Now that nearly eight months have passed since this journey began, I feel more confident, more assured and more certain of being able to explain why this trip is important and why, at the heart of it, is the loss of the familiar. What began as an examination of the world has broadened to be a study of cultures, both at a micro and macro level, and also narrowed an inward exploration of my relationship with Tara and also myself. It has been a cumulative process; there has been no lightening strike of clarity that I can point out. The people we have met, the sights we have seen, and the history we have learned – every day I feel a little more knowledgeable, not smarter, but more knowledgeable about the world around us.

Malayalam Road Sign

Malayalam road sign at Cherai Beach, India.

What I knew, and what I thought I knew of the world has evolved, and that loss of the familiar has less to do with losing my recollection of the comforts of our previous life than it does with the loss of the familiar world I had come to envision myself in. The landmarks you used to find your way home are still there, but you no longer feel the need to go from Point A to Point B.

I feel as though when we embarked on this journey, both Tara and I were testing each other, the world, and ourselves. We jumped out of a plane for the experience of skydiving, but learned that we had the strength to do it ourselves. We could jump; we did not need to be thrown out. Rather than accept boundaries that we arbitrarily set we began to look at life a little differently. What do we want to get out of it?

Travel has always been such a love of both Tara and I; it provides gratification both instantly and on such a deeper level.

So too has this trip evolved our way of travel so that we can appreciate foreign countries. We visit the Taj Mahal, the Great Pyramid or Table Mountain as travelers, not so that we are another number (we already know that we are), but because these places are special. Hundreds, thousands and sometimes millions of people flock to such locations not because they are a waste of time, but because there is something special inherent in them. But we try to balance our experiences with getting lost in cities, taking cooking lessons on local cuisine, attempting to learn a foreign language.

Granted, there is only so much you can get from spending a week or two in one city, but as Tara and I learn more about each new place we visit, we appreciate the richness each has to offer. The walls that surrounded what we knew as our lives expand a little more, our comfort zone enlarges and we stop thinking in a myopic, one-country view.
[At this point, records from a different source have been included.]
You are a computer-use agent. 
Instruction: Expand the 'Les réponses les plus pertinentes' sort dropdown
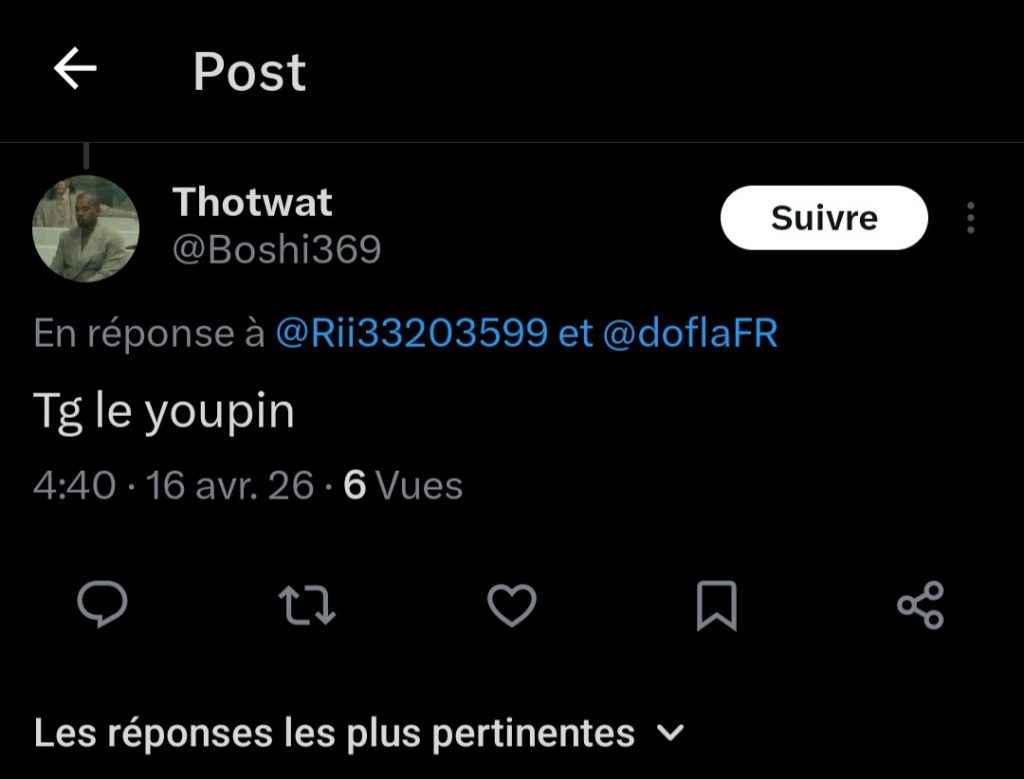point(359,733)
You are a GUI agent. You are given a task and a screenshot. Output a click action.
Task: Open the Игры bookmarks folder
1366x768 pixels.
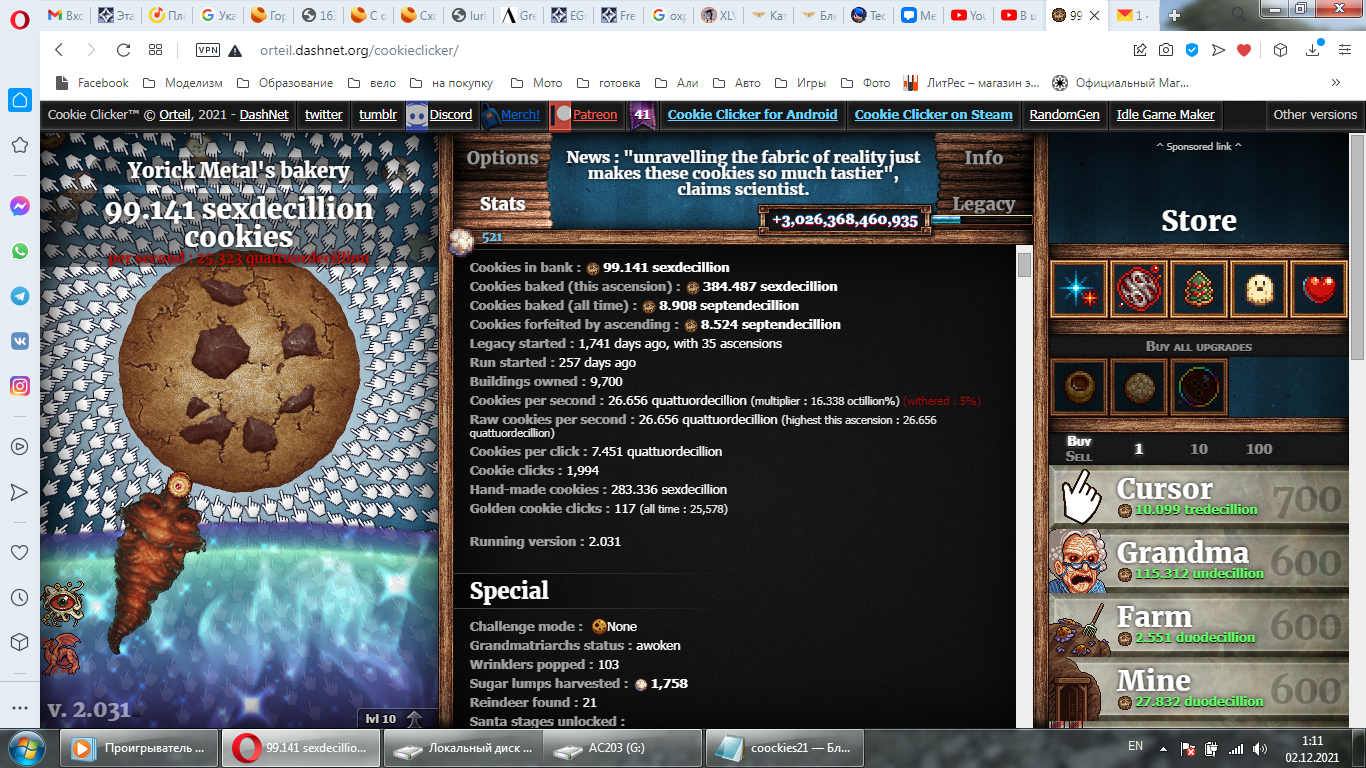[x=802, y=83]
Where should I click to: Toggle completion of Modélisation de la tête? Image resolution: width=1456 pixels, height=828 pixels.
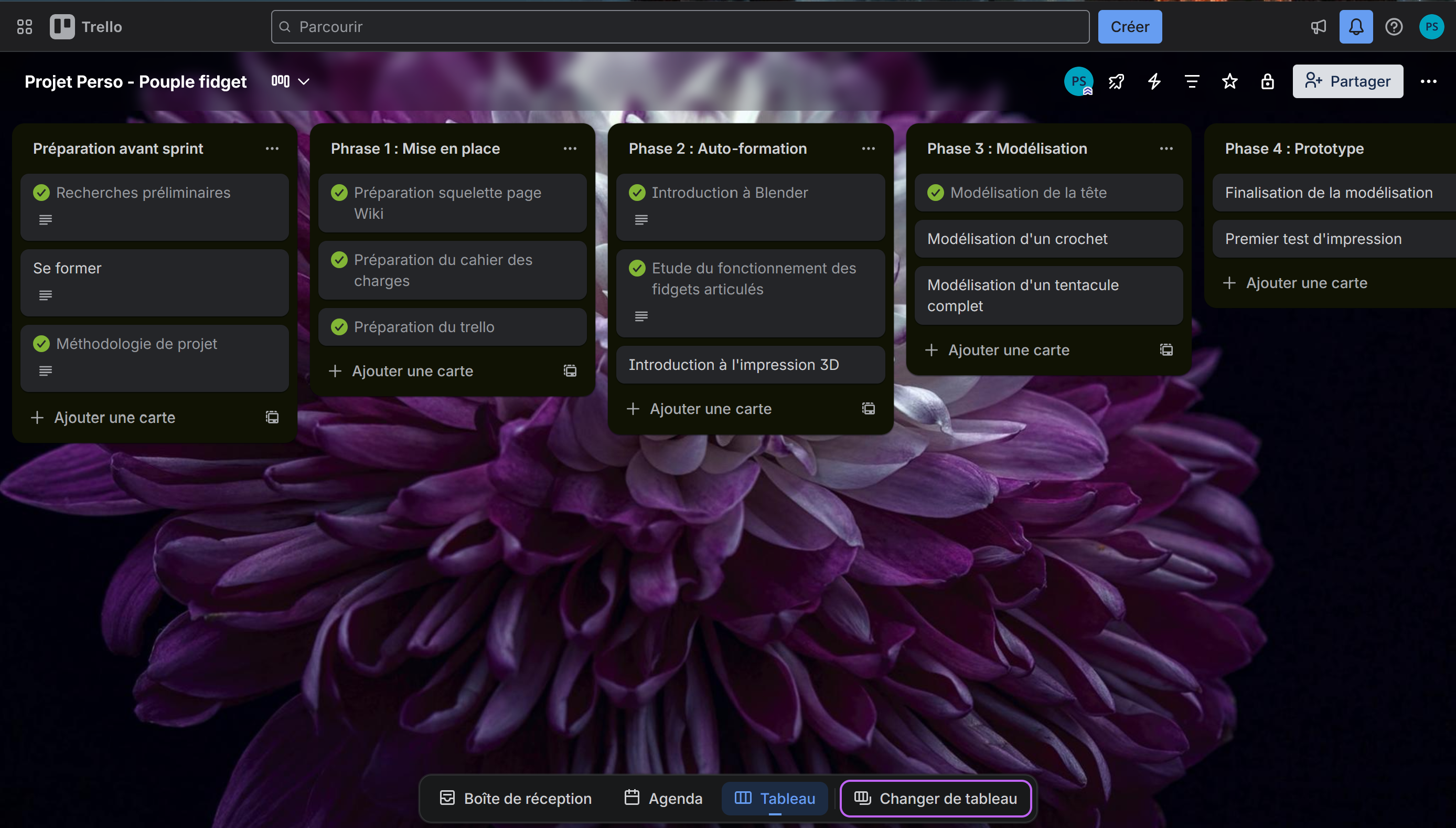(935, 193)
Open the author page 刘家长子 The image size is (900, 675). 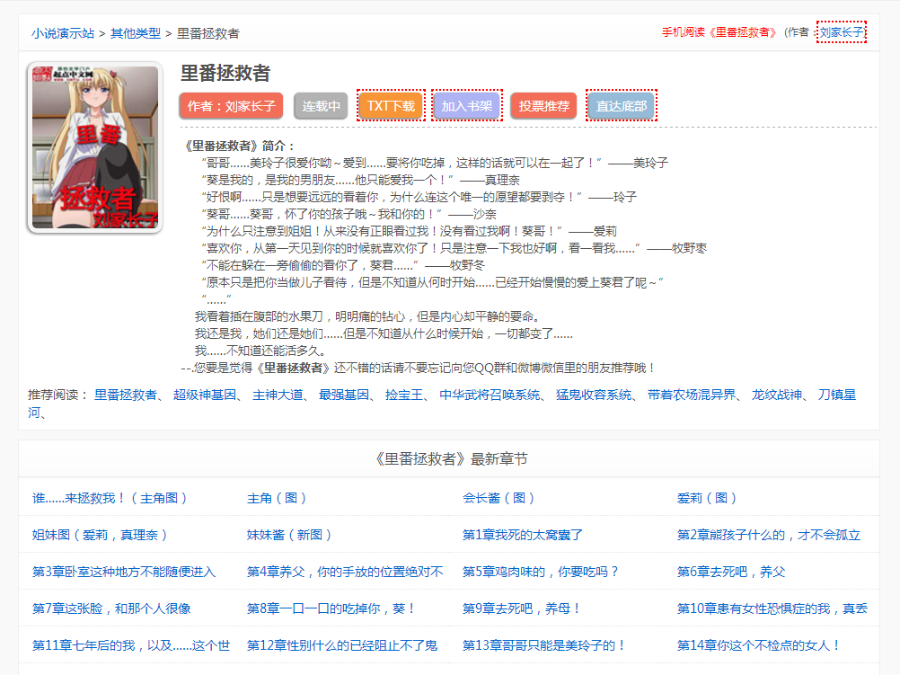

We do not pretend that this trip will make us experts on the world, but maybe it will help us just feel a little more comfortable in it.


6 responses to “The Loss of the Familiar, Part Two

  1. Very interesting thoughts. Have been traveling for more than 5 months, I understand perfectly what you are saying and I agree.
    Getting out of our comfort zone is a perfect way to learn more about ourselves, our limits and what we are ready to do or compromise. It’s a life lesson!

    Great article!

  2. I’m about a month away from my own RTW trip (which I’m hoping will last for at least a year) — and already I feel like I know exactly what you mean. I’m a little scared but I think that’s part of the journey, right? You’re also fortunate, that you’re traveling with Tara. I feel like your 13 months will be an ultimate test, and when you live through that, you can live through anything.
    Happy travels to both of you — and hopefully I can bump into you guys at some point in this little world of ours… 🙂


    • Nothing is scarier than the moment you jump from a plane. If you don’t believe you me, you should watch my skydiving video. That look of fear is real before it turns into euphoria. So, too, is an RTW trip. Fear, fear, and more fear before freedom. But plan as much as you can before you leave. You might not utilize everything you research, but at least you’ll be well informed.